Bespoke L&D Rollout
Norland Managed Services achieves high employee buy-in for new project management system through bespoke L&D rollout
In high-growth or complex organisations – particularly those operating across multiple sites – achieving consistent output across the business can be extremely challenging. Without a standardised operating procedure or system, there is a risk that consistency of approach to customers will be lost. With new systems, however, or any significant change, comes the potential of employee resistance or lack of buy-in. Understanding and overcoming that resistance is key to successful implementation.
In Norland’s case, they wanted to create a centralised project management system in order to streamline their existing processes and achieve consistent output across all users. The issue they had was that many of the project managers in question were used to working in a particular way, and there were concerns surrounding a potential lack of buy-in.
“Whenever you bring in a new system, there is a certain amount of pushback,” said Gary Perry, Director of Sustainability, Energy and Projects at Norland. “We wanted to centralise all our data, but we didn’t want individuals feeling like their freedom was being limited, as people have a tendency to resist change.
“The ultimate goal was to have every project manager across the country operating the new system in the way it was intended.”
“We started off with an in-house, ‘train the trainer’ solution,” said Gary Perry. “The problem was that when you train someone they only take in so much, then the person they train may take in slightly less, and if people leave the business they take that intelligence with them. We decided, therefore, to recruit a professional L&D organisation to keep the training centralised and achieve consistent output across all users of the system.”
When Norland brought us in to run this project, the first thing we did was go in-house, working closely with Gary Perry and other people involved in all areas of project delivery. The idea was to get feedback from key stakeholders in terms of what they already knew about the system, what they felt they needed out of it, and how it would link in with their roles. From there, we were able to build the initial course material with the genuine needs of the users in mind. Through training needs analysis, we were also able to make suggestions, making us a pro-active L&D partner rather than simply a training provider.
We travelled around the UK, rolling out training to users with varying levels of expertise. We created a sample scenario so that we could show people the most efficient way to use the system, first hand, exploring its full functionality and making sure everyone was using it in the same, intended way, and allowing them to give feedback. That feedback allowed us to mould the system, and the training, around the specific needs of the users.

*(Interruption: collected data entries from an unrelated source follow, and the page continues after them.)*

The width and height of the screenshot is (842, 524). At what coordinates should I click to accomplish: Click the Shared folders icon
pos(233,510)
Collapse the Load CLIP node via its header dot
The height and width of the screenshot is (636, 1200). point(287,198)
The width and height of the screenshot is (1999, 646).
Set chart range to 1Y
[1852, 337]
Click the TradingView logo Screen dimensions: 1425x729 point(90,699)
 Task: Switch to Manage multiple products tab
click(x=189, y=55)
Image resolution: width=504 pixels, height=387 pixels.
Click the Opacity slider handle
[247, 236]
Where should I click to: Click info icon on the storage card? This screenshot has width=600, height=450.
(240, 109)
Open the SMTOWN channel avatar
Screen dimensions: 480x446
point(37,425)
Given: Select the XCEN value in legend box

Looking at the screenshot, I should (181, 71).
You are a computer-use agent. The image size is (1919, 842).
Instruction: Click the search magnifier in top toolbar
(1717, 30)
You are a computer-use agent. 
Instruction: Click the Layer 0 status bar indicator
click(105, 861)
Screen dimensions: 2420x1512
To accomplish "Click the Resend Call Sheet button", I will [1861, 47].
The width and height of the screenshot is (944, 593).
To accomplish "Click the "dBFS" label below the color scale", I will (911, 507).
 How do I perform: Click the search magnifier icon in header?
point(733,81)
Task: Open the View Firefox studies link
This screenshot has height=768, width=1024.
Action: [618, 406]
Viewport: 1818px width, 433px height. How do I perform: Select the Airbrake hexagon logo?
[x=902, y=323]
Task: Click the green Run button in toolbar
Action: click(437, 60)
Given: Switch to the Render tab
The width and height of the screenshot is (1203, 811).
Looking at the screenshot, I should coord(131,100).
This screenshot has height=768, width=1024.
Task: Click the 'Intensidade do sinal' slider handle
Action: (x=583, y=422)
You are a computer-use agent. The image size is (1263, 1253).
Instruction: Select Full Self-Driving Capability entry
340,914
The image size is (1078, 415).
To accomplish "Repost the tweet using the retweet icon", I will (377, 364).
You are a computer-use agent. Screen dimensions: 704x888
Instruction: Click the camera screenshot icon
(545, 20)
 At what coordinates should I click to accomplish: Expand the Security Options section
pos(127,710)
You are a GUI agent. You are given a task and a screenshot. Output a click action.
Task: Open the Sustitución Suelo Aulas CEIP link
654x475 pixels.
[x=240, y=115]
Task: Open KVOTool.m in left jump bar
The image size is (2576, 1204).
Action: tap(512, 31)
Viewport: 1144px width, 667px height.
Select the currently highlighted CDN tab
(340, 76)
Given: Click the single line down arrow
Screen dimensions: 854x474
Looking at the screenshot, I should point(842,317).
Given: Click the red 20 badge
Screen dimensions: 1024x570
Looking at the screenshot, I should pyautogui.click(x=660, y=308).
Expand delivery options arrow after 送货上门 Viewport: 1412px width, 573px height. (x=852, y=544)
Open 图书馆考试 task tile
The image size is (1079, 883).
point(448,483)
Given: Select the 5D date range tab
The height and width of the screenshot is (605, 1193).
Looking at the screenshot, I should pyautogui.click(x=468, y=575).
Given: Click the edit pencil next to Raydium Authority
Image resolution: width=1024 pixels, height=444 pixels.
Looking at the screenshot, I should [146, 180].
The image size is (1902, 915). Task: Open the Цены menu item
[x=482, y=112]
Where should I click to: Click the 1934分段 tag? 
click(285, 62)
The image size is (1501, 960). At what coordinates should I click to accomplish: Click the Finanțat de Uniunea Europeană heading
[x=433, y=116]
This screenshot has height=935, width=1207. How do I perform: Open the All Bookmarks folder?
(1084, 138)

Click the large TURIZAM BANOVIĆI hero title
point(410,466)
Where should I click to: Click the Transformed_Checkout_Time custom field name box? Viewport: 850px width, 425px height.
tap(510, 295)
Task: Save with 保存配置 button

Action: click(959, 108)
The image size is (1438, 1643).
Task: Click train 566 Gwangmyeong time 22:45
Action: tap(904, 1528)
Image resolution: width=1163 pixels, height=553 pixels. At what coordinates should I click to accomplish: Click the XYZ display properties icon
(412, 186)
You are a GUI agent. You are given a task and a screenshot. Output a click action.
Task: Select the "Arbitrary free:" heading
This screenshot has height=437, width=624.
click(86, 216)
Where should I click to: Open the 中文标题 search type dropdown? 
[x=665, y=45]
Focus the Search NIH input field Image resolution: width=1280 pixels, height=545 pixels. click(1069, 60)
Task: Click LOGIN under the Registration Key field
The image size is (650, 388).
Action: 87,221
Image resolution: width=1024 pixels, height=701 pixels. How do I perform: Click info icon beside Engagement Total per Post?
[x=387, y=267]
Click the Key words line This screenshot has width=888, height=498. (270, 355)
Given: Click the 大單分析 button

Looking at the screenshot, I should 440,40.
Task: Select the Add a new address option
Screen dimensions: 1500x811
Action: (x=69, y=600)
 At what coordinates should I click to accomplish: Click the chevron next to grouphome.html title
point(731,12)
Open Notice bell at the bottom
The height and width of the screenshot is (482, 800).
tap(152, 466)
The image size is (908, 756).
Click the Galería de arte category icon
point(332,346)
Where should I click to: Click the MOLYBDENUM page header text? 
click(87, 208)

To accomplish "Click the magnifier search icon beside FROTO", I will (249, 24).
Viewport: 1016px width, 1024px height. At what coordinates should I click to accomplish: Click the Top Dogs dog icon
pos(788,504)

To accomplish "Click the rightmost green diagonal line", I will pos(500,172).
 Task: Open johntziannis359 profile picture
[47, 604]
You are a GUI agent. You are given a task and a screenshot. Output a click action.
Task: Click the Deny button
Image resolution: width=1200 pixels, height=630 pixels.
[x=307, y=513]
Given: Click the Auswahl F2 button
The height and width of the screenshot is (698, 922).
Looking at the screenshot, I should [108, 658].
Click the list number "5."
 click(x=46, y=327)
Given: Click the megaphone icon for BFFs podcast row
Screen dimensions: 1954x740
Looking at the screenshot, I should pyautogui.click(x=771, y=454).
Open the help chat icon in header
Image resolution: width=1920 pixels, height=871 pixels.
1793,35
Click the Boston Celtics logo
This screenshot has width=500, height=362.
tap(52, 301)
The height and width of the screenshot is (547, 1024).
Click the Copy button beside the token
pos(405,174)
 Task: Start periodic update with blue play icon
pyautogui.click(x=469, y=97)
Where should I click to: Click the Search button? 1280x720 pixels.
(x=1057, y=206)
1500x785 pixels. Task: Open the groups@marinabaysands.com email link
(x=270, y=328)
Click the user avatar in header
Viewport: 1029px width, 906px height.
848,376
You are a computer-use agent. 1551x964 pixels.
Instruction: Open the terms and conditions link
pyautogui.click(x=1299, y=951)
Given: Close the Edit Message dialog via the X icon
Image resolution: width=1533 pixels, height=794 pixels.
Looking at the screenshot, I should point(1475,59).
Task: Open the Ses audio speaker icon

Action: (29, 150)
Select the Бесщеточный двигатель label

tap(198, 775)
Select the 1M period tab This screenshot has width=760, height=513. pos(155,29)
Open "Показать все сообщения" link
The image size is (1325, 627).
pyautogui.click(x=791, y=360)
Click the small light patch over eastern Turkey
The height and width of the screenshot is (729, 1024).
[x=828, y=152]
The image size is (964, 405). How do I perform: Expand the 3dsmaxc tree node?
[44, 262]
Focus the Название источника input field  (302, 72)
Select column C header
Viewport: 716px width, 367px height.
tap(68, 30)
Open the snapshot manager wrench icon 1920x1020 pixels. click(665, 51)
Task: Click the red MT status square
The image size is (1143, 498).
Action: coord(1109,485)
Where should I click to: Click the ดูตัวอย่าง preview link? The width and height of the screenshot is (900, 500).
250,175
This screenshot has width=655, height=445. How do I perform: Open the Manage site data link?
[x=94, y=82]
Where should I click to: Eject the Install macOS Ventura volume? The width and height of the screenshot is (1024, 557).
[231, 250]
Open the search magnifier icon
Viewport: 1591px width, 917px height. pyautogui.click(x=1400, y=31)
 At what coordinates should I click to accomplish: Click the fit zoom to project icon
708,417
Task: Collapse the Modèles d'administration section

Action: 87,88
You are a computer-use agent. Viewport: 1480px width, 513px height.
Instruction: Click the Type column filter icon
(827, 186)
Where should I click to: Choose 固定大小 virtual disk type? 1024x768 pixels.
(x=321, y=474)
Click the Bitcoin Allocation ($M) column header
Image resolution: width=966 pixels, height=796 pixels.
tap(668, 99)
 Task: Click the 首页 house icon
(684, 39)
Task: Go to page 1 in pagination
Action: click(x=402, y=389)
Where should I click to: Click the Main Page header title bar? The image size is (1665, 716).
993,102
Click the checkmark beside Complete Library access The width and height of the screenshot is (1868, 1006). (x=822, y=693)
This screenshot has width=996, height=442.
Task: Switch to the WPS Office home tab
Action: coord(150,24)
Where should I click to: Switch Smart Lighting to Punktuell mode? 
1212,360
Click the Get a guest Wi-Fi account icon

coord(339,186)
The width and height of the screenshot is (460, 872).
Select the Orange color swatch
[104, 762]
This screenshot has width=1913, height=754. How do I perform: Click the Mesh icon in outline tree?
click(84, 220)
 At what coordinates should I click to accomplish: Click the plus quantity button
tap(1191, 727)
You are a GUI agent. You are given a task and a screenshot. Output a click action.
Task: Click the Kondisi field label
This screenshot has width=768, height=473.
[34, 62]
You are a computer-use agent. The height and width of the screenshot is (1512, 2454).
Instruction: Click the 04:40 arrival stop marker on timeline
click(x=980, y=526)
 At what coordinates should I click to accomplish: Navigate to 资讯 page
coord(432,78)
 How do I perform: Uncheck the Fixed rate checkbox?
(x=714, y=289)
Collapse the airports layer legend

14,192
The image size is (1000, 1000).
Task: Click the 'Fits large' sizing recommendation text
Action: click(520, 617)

As expected, there was initial resistance to the new system. We overcame this by simply asking the users how they thought it could be improved. We asked them: how can we make it do what you want it to do? The users had a direct input into the system’s functionality, so they inevitably bought into it more. Because we were in-house talking to people, we could really feel their pain, which meant we could see what was important to people and where changes needed to be made. This came across in the training we delivered, making the learners more enthusiastic and ultimately increasing not just buy-in, but also overall usability and efficiency of the system.
“TLD worked hard to understand exactly what the problem was,” said Gary Perry. “They picked the right person to match our business and culture, and that person took complete ownership of the project, doing a great deal of work off their own back. Importantly, they recognised we were busy and took the pressure off us. They spoke to the necessary people and came back with a solution, without disrupting the business. That is exactly what we wanted.”
“TLD immersed themselves completely in understanding how the product works. They came across as experts on the product, had the ability to enthuse others, and the system therefore became a powerful tool,” said Gary Perry.
After putting a great deal of effort into ensuring both the system and the training surrounding it were built in line with the genuine needs and concerns of the users, we are pleased to say that there was 100% employee buy-in for the new system, and that the ultimate goal of having every project manager across the country using the system in the way it was intended – thus ensuring consistency of output – was achieved.
The results were so positive, in fact, that Norland has asked us to be involved in the future of the project, too. “We will continue using TLD for the next phases of the new system,” Gary Perry said.